Après l’initiative prise par Buffer, société américaine spécialisée dans le community management, le sujet de la transparence salariale semble devenir de moins en moins tabou. Smarkets, une PME britannique, déploie elle aussi une telle politique à travers un système dans lequel les employés sont encouragés à faire leurs demandes d’augmentations démocratiquement et à proposer eux mêmes leur salaire. Voici comment s’articule leur nouvelle dynamique.
Salaires : Une décision collective
Chez Smarkets, société spécialisée dans les paris en ligne, les employés formulent officiellement leurs demandes en joignant les références et propositions de cinq de leurs collègues. Une véritable enquête est alors mise en place avec des discussions collectives concernant leurs référents, différents critères et caractéristiques, avant d’établir une comparaison avec l’ensemble du secteur au niveau du marché du travail. Si le salaire qui leur est attribué par la suite ne leur correspond pas, ils sont alors invités à le décider eux-même. Cette seconde alternative reste cependant peu commune puisque les employés en question doivent alors justifier la différence entre le montant qui leur avait été proposé, et celui qu’ils ont fini par se fixer. De plus, Angeline Mulet-Marquis, ingénieure en informatique chez Smarkets, témoigne que “la plupart obtiennent ce qu’ils demandent”.
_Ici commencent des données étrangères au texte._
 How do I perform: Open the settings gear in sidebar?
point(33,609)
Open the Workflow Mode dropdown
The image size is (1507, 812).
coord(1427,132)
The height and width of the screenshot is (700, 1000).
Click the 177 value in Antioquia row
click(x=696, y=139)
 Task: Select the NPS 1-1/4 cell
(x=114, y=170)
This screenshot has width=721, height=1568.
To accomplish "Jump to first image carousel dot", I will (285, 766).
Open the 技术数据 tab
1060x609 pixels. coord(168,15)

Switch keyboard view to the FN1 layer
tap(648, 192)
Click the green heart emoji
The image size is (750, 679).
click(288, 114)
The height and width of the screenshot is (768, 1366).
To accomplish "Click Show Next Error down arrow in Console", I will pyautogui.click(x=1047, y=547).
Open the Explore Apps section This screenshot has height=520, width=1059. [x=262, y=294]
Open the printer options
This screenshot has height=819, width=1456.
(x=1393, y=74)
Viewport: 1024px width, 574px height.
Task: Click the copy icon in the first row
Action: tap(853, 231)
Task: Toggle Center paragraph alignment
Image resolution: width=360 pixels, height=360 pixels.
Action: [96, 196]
La stratégie de la transparence
Au delà des bienfaits sur ses collaborateurs et leurs relations internes, l’exercice de cette politique de transparence salariale permettrait à Smarkets de mieux s’équiper face à la concurrence, afin d’attirer les meilleurs talents et potentiels. Il s’agit donc d’une véritable stratégie marketing lui permettant de renforcer sa marque employeur grâce à des salaires plus compétitifs, une démocratie plus accrue, et un véritable accent de justice et d’égalité.
En effet, pour Susana Pinto, responsable des ressources humaines à Smarkets, “ce qu’il y a de bien avec la transparence salariale, c’est que, par défaut, elle permet l’équité dans l’entreprise“. Son commentaire rappelle la série de mini-scandales qui a eu lieu ces dernières années concernant les conditions de travail des employés, dont l’affaire BBC. L’institution britannique qui produit et diffuse des programmes de radio-télévision fut contrainte, en 2017, de révéler les salaires de ses employés. Ainsi, des écarts et inégalités au niveau de la rémunération avaient été mis en lumière. Angeline Mulet-Marquis ajoute : “Je pense que ça marche plutôt bien, surtout parce que nous embauchons des gens qui sont très investis dans l’entreprise (…) et qui veulent être bien payés”.
Une transparence salariale qui évolue, tout en faisant débat
Jusqu’en 2015, des études ont montré qu’environ 37% des français connaissaient les salaires de leurs collègues de travail. Julien Dray, membre du parti socialiste avait d’ailleurs été en faveur d’une “loi qui permette la publication de tous les salaires dans une entreprise”, ce qui avait été considéré comme “une bonne idée” par Marlène Schiappa (secrétaire d’Etat en charge de l’égalité hommes femmes).
Aujourd’hui, les entreprises françaises se lancent de plus en plus dans la politique de transparence, c’est par exemple le cas de Lucca, une société de logiciels dédiés aux ressources humaines qui n’hésite pas à publier les salaires de ses employés, et à en décider collectivement. Gilles Satgé, PDG de l’entreprise, affirme : “Notre idée, dans un esprit start-up, c’est de prendre les gens pour des adultes, de ne pas les infantiliser, de leur faire confiance“.
Ceci dit, les opinions concernant cette pratique varient. Todd Zenger, professeur de stratégie à la David Eccles School of Business n’est pas d’avis favorable puisqu’il pense que la transparence à ce niveau peut provoquer des conflits en interne, une perte de motivation et de productivité. Pour Buffer, ces problèmes ont déjà tendance à avoir lieu et la transparence pourrait justement permettre de les régler.
Visiblement, en France, la pratique de la transparence salariale évolue lentement, mais sûrement.